This is a quick Indian curry dish which combines taro root with curd and is quiet delicious.It can be served as a main dish with any Indian flat bread or rice. Also, being no onion no garlic recipe people can have it while fasting too (some people eat arbi during fasts).
Serves: 3-4
Ingredients:
250 gms Arbi (Taro root)
1 cup curd
2 cups water
¼ teaspoon Jeera (cumin)
¼ teaspoon saunf (fennel seeds)
⅛ teaspoon methi dana (fenugreek seeds)
⅛ teaspoon Kalonji (nigella seeds)
¼ teaspoon turmeric
Hing a pinch (asafoetida)
1 tablespoon oil
Salt to taste
Directions:
- Wash the arbi thoroughly and boil it in the pressure cooker putting in some water to cover it.
- 2-3 whistles is good enough to cook the arbi.

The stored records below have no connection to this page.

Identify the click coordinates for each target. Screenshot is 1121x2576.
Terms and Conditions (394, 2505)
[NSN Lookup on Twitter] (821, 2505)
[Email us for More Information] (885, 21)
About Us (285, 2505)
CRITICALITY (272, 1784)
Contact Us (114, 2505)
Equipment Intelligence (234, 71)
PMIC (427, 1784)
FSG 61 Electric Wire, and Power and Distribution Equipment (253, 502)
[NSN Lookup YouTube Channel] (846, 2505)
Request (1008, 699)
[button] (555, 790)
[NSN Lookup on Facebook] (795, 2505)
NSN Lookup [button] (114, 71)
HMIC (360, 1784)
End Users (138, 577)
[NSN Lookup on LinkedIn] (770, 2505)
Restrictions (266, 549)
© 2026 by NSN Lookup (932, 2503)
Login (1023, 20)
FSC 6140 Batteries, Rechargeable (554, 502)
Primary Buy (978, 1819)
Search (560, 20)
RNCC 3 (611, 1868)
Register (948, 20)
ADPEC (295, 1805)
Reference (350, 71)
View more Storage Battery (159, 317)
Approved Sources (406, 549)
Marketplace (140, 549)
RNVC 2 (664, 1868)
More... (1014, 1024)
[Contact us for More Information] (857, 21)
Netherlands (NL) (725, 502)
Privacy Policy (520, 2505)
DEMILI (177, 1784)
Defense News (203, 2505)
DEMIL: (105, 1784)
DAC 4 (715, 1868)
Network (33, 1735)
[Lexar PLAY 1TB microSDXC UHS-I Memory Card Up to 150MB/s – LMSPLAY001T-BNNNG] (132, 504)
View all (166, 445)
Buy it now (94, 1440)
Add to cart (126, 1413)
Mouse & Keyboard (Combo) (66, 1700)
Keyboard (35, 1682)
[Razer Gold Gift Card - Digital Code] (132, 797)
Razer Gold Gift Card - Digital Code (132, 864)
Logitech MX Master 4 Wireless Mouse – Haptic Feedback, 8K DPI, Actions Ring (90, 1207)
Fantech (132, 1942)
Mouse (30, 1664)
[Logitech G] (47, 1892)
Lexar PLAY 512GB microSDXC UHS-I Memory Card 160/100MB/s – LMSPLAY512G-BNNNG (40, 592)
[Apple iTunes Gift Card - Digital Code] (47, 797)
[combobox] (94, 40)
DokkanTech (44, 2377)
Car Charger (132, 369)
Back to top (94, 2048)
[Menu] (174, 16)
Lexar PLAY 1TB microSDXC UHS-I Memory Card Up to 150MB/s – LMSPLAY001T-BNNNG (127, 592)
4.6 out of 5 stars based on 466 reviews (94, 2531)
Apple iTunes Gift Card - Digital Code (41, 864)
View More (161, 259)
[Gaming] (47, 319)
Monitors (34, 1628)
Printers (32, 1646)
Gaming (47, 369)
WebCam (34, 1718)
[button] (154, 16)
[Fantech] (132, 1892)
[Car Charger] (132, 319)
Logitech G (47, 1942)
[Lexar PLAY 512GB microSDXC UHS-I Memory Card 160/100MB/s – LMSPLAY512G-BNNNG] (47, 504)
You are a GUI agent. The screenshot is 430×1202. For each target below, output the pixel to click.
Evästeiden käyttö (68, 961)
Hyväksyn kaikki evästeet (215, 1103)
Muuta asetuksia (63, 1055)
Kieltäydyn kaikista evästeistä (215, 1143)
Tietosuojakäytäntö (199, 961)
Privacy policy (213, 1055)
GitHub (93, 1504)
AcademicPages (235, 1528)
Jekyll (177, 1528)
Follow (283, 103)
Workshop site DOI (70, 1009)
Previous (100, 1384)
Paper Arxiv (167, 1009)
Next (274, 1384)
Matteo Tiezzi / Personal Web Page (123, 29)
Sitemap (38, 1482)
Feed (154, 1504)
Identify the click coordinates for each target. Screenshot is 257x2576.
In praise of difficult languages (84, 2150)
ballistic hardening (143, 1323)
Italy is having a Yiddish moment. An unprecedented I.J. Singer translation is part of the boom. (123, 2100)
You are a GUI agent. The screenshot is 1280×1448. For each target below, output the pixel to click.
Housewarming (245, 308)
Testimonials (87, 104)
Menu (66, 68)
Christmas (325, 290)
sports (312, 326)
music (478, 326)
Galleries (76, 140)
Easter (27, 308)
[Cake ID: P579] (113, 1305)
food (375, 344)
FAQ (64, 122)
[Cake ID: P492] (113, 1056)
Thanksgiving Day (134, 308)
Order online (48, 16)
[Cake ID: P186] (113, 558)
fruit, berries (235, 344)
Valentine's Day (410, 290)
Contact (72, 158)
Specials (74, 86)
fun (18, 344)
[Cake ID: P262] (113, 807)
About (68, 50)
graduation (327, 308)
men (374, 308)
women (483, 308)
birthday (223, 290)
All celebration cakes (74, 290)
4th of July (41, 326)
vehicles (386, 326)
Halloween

- Let the arbi stand for few minutes so that it is not too hot and peel it.
- Whisk the curd and then add water to it.
- Heat a medium saucepan and then add oil.
- When the oil is heated up, put in all the spices and hing.
- Once the spices splutter, add salt and turmeric.
- Fry the arbi for 2 mins so that it is coated with spices.
- Turn off the heat and add whisked curd. Stir to combine.
- Now turn on the heat to low- medium flame and let the curry come to boil. It will take 8-10 mins.
- Once, the curry starts boiling keep it on low flame another two minutes to blend in all flavours.
- Garnish with fresh green coriander and serve.
Tips:
- Make sure you add curd after turning off the flame.